Waktu tengah menstruasi, beberapa wanita malas berenang, lantaran takut darah bakal keluar serta mencemari air. Sebenarnya, darah menstruasi atau haid malah akan tidak keluar saat ada didalam air, seperti waktu berenang atau snorkeling serta diving.
Dokter spesialis obstetri serta ginekologi, Liva Wijaya menerangkan, darah menstruasi tak keluar karena desakan didalam air lebih tinggi di banding vagina. Tetapi, bila haid tengah banyak-banyaknya, peluang darah keluar waktu berenang tetaplah ada, lantaran desakan dari dalam yang demikian kuat.

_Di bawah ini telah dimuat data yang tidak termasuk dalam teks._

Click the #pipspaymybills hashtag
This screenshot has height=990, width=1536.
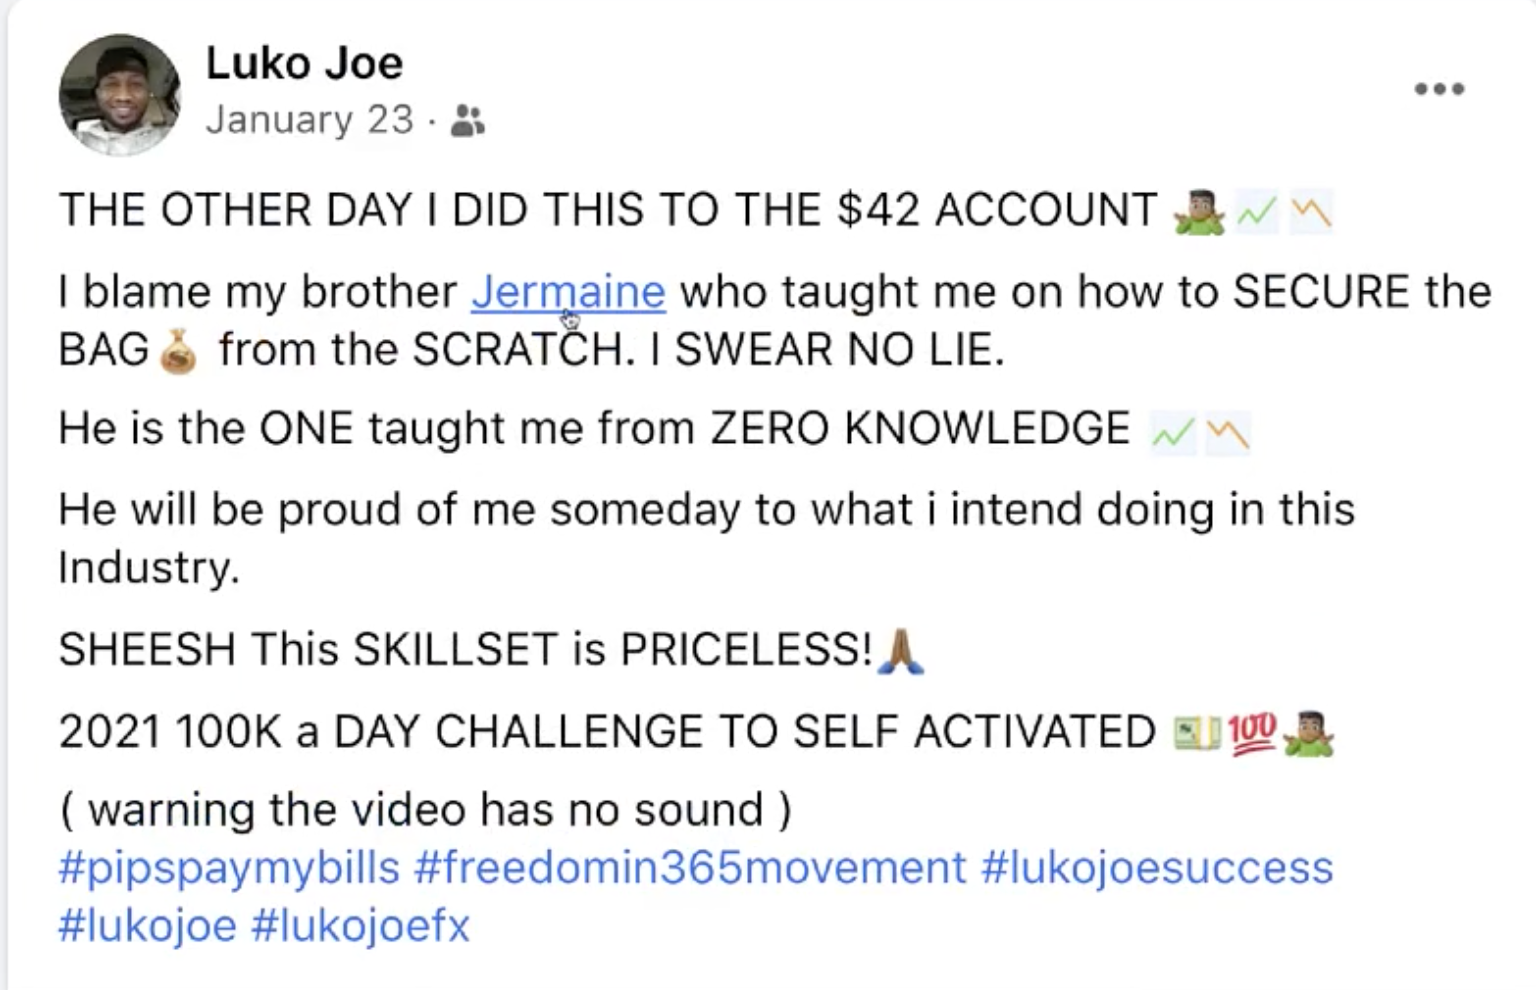(229, 867)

Diluar itu, susunan vagina memanglah mempunyai karakter sama-sama kolaps keduanya serta dindingnya berlipat ganda.
" Jadi sama-sama kolaps itu melekat, seperti dapat tutup sendiri. Vagina tidak seperti pipa terbuka, " jelas Liva di Jakarta, Kamis (6/10/2016).

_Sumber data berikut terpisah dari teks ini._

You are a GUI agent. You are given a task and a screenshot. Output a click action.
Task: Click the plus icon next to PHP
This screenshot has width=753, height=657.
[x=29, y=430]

Susunan vagina itu dengan cara alami dapat juga menghindar masuknya bakteri ataupun benda asing kedalam vagina. Walau sekian, Liva tidak menyarankan berenang waktu tengah menstruasi.

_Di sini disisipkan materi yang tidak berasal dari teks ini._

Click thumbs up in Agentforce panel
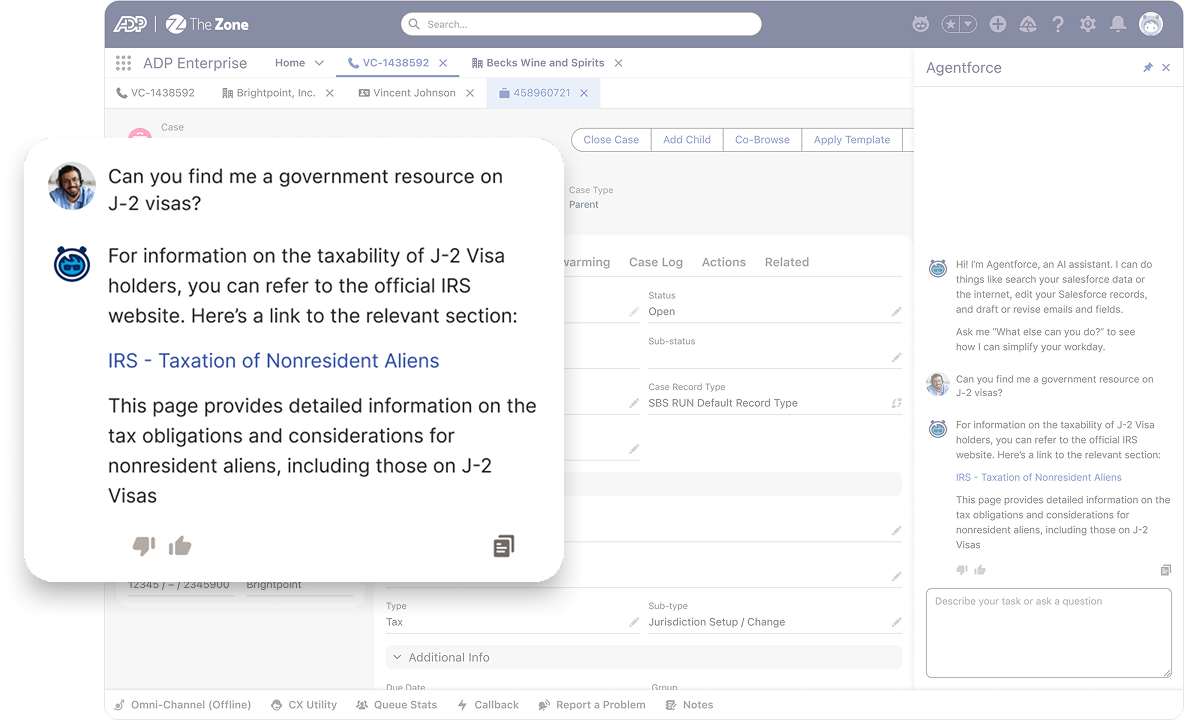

Menurut Liva, waktu menstruasi mempermudah berlangsung infeksi di ruang organ intim. Disamping itu, berenang juga memungkinan kerancuan bakteri dari air.
" Menurut saya tambah baik stop dahulu berenangnya hingga usai menstruasinya. Waktu menstruasi rawan infeksi. Jadi tambah baik dijaga, " kata Liva.
Liva menjelaskan, periode menstruasi bikin jumlah bakteri jelek di ruang kewanitaan bertambah, lantaran tingginya keasaman pH. Dalam keadaan itu begitu sangat mungkin kerancuan bakteri yang bisa menginfeksi ruang luar sampai dalam organ reproduksi wanita.